Exercise objective — Copy out the records exactly, everything from the line containing "The image size is (1920, 999)." down to the line containing "[x=30, y=39]", both of those lines included.
[start]
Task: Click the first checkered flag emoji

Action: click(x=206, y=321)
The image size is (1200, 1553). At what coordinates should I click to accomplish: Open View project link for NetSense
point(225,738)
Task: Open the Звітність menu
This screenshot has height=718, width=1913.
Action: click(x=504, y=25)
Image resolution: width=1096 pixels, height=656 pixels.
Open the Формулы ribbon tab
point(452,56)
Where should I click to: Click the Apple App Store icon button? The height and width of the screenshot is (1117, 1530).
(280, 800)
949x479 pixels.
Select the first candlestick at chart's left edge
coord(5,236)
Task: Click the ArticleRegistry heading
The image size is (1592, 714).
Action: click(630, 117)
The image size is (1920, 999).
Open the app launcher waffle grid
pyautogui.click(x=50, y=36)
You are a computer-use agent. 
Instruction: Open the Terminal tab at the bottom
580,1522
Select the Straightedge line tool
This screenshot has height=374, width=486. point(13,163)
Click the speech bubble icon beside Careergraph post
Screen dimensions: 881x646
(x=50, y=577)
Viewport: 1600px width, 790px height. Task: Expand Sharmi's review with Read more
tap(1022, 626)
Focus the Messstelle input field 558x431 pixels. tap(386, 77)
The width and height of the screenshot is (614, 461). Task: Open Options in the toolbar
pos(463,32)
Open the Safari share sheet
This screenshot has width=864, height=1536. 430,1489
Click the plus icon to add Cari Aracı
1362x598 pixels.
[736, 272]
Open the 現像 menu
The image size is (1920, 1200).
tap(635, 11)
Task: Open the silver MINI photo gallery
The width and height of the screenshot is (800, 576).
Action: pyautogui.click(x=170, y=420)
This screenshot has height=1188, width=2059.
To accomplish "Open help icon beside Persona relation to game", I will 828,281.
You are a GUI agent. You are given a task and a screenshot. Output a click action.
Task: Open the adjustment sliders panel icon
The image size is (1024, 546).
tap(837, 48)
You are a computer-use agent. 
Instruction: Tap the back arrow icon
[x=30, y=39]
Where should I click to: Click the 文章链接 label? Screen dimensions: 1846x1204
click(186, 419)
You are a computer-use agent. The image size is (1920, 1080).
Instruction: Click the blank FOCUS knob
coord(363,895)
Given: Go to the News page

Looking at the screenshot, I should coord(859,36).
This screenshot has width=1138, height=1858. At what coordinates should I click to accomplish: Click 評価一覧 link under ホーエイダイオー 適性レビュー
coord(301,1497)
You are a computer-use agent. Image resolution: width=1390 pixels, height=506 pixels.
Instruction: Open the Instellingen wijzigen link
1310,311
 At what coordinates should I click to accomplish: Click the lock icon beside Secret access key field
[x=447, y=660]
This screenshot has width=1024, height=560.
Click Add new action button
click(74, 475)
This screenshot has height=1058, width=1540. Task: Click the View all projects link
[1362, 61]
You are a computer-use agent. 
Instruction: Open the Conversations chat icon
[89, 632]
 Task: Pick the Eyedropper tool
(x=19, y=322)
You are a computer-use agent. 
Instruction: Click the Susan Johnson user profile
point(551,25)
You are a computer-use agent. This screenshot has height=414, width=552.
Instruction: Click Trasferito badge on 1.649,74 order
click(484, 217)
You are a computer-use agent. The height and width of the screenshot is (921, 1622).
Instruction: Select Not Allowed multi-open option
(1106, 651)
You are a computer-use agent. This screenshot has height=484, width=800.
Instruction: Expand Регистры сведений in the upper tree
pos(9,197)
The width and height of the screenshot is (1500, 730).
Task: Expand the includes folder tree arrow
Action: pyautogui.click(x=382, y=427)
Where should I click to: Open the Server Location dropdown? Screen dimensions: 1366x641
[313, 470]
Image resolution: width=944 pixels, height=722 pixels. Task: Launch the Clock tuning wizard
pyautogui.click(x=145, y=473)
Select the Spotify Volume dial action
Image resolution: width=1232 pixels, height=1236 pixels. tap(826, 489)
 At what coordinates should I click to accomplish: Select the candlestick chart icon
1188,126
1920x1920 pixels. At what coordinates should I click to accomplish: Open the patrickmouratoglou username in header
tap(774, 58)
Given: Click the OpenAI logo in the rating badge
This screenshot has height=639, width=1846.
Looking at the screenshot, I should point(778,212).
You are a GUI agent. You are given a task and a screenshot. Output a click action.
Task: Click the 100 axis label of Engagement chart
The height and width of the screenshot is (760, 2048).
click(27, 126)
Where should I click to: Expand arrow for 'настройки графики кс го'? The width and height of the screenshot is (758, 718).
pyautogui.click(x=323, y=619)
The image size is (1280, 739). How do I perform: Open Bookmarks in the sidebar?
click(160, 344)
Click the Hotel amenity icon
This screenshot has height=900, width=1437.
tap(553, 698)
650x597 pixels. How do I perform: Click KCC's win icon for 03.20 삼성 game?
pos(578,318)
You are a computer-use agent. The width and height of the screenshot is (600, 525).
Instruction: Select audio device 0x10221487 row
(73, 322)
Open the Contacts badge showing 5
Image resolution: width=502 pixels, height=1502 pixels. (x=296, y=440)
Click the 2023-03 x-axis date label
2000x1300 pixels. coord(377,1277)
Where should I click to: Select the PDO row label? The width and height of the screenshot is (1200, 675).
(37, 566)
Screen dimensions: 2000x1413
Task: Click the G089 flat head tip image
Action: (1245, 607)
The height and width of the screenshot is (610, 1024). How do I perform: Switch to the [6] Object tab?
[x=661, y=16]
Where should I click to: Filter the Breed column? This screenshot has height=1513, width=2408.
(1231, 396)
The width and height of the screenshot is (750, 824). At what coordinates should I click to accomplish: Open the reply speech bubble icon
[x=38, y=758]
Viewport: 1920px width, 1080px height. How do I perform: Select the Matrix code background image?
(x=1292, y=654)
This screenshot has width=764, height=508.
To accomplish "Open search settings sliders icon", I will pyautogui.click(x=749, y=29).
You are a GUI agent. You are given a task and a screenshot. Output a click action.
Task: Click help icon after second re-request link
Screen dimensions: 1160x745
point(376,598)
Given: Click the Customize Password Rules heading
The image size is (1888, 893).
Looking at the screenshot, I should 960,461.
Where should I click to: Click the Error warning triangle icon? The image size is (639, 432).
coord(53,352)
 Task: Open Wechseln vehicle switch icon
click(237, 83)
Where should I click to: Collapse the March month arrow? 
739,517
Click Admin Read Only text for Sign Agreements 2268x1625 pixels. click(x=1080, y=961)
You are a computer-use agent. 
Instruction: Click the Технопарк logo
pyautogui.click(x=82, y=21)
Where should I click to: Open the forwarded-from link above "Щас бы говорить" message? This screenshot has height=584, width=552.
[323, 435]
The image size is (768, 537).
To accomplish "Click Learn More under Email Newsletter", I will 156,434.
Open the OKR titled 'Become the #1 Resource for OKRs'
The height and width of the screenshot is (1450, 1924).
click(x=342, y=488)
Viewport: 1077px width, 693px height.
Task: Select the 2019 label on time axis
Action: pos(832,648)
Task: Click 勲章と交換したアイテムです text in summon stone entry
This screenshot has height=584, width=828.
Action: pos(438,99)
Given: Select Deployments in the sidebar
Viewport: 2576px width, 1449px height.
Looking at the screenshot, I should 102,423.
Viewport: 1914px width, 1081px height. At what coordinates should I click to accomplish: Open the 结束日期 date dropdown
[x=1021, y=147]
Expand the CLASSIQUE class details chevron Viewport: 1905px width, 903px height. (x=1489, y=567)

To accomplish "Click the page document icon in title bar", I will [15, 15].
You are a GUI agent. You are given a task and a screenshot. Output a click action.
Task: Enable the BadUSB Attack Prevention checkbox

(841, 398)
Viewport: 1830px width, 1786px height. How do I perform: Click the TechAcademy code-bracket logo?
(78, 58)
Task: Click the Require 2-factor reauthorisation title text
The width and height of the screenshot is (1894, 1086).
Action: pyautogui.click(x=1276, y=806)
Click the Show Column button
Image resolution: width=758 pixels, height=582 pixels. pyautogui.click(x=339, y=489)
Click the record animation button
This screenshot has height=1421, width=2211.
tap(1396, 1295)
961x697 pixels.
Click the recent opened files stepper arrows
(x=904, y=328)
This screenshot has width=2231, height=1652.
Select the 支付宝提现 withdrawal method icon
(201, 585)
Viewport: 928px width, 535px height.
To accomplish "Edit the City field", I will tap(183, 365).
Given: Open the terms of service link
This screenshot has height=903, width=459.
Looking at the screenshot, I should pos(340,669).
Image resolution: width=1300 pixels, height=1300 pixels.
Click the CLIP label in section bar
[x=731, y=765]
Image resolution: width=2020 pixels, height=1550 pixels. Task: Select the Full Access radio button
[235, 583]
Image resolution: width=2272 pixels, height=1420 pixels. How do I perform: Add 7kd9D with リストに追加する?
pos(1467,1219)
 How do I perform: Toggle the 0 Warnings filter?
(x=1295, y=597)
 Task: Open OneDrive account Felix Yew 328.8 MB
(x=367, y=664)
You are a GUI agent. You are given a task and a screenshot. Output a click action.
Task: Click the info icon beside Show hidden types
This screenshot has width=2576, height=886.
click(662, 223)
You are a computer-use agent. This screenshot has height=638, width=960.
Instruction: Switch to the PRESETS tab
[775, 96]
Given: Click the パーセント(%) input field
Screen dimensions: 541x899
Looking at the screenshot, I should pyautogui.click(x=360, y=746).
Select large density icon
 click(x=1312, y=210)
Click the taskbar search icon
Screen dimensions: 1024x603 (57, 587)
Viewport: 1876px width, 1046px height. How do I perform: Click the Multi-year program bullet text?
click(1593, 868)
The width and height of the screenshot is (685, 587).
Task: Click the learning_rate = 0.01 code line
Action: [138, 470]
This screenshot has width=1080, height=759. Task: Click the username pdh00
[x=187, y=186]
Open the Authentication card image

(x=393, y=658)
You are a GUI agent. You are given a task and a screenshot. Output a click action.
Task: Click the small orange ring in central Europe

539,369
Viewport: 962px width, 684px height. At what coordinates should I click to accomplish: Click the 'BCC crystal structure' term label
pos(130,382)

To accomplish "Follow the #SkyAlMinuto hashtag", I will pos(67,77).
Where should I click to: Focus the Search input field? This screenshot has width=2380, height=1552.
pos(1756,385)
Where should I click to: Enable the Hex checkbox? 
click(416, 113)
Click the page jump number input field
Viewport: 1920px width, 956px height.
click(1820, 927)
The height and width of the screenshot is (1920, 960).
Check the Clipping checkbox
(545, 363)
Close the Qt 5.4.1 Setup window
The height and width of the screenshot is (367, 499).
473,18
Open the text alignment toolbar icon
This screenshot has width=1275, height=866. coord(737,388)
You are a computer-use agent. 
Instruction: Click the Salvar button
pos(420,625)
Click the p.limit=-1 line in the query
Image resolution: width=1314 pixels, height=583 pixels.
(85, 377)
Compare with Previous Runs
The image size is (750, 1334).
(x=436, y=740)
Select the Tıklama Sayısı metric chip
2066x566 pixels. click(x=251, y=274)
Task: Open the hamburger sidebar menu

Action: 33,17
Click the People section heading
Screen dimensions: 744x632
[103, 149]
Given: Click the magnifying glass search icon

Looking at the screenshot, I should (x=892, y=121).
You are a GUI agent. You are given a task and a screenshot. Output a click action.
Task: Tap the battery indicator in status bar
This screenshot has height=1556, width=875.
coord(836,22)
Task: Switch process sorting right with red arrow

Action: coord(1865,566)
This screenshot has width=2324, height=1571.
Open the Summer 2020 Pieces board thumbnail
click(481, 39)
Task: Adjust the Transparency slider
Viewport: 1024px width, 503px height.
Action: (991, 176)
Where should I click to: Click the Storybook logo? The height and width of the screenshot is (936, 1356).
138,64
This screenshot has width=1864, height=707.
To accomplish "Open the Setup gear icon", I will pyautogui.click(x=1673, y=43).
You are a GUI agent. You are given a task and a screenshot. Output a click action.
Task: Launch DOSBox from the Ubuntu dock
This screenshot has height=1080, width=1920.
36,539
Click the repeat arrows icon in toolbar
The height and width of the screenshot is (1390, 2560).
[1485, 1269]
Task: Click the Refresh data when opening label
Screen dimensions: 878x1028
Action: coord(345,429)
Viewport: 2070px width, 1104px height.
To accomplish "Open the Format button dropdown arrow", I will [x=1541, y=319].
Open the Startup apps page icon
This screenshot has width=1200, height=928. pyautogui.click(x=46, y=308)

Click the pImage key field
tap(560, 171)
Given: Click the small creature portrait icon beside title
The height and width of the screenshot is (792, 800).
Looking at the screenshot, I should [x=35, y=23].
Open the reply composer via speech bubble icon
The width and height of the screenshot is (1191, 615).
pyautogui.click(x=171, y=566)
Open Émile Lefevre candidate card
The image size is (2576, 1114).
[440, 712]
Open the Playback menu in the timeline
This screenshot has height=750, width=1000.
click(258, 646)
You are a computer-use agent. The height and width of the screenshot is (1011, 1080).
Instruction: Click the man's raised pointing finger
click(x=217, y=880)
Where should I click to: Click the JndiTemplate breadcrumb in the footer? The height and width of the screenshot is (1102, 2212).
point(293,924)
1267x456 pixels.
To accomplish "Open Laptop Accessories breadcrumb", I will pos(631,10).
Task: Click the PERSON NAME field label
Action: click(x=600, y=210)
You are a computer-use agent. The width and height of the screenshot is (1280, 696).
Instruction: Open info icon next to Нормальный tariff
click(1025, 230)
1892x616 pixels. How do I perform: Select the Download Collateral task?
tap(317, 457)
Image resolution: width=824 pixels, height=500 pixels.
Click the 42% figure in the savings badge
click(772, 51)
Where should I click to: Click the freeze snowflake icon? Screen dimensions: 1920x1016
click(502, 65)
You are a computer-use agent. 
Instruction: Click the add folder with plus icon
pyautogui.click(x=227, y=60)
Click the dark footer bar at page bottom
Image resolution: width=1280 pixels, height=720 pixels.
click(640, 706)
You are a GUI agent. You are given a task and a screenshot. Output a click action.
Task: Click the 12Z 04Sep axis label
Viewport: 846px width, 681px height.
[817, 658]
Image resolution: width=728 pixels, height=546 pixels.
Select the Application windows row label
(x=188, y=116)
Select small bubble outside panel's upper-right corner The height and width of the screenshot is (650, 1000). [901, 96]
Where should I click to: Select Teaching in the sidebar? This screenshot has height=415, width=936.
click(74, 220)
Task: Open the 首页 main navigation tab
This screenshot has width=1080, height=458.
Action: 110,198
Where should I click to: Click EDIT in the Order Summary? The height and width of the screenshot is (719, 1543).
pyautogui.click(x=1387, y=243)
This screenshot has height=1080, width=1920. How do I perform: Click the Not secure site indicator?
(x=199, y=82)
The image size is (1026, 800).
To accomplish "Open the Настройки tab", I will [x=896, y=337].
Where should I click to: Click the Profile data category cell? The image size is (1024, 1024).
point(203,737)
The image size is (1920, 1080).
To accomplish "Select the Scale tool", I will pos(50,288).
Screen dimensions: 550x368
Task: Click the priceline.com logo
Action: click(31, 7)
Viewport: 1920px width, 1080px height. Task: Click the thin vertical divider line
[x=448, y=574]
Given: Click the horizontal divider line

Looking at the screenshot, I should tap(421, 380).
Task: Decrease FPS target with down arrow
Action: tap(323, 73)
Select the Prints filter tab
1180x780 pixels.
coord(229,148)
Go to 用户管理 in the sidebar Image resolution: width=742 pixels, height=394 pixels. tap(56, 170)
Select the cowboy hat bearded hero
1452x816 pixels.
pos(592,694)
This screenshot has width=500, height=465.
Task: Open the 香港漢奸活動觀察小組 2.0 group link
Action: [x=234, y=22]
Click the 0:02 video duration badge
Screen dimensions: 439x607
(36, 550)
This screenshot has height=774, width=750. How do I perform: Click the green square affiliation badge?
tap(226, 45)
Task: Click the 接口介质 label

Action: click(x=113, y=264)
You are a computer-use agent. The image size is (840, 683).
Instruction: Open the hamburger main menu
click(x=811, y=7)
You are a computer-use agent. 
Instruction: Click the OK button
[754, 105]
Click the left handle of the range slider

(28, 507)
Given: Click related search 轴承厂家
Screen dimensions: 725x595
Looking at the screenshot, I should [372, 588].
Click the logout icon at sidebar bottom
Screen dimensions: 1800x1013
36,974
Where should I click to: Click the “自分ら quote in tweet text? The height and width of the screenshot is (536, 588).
[end]
Written reply —
The image size is (1920, 999).
Open the app launcher waffle grid
pyautogui.click(x=50, y=36)
You are a computer-use agent. 
Instruction: Open the Terminal tab at the bottom
580,1522
Select the Straightedge line tool
This screenshot has height=374, width=486. point(13,163)
Click the speech bubble icon beside Careergraph post
Screen dimensions: 881x646
(x=50, y=577)
Viewport: 1600px width, 790px height. Task: Expand Sharmi's review with Read more
tap(1022, 626)
Focus the Messstelle input field 558x431 pixels. tap(386, 77)
The width and height of the screenshot is (614, 461). Task: Open Options in the toolbar
pos(463,32)
Open the Safari share sheet
This screenshot has width=864, height=1536. 430,1489
Click the plus icon to add Cari Aracı
1362x598 pixels.
[736, 272]
Open the 現像 menu
The image size is (1920, 1200).
tap(635, 11)
Task: Open the silver MINI photo gallery
The width and height of the screenshot is (800, 576).
Action: pyautogui.click(x=170, y=420)
This screenshot has height=1188, width=2059.
To accomplish "Open help icon beside Persona relation to game", I will 828,281.
You are a GUI agent. You are given a task and a screenshot. Output a click action.
Task: Open the adjustment sliders panel icon
The image size is (1024, 546).
tap(837, 48)
You are a computer-use agent. 
Instruction: Tap the back arrow icon
[x=30, y=39]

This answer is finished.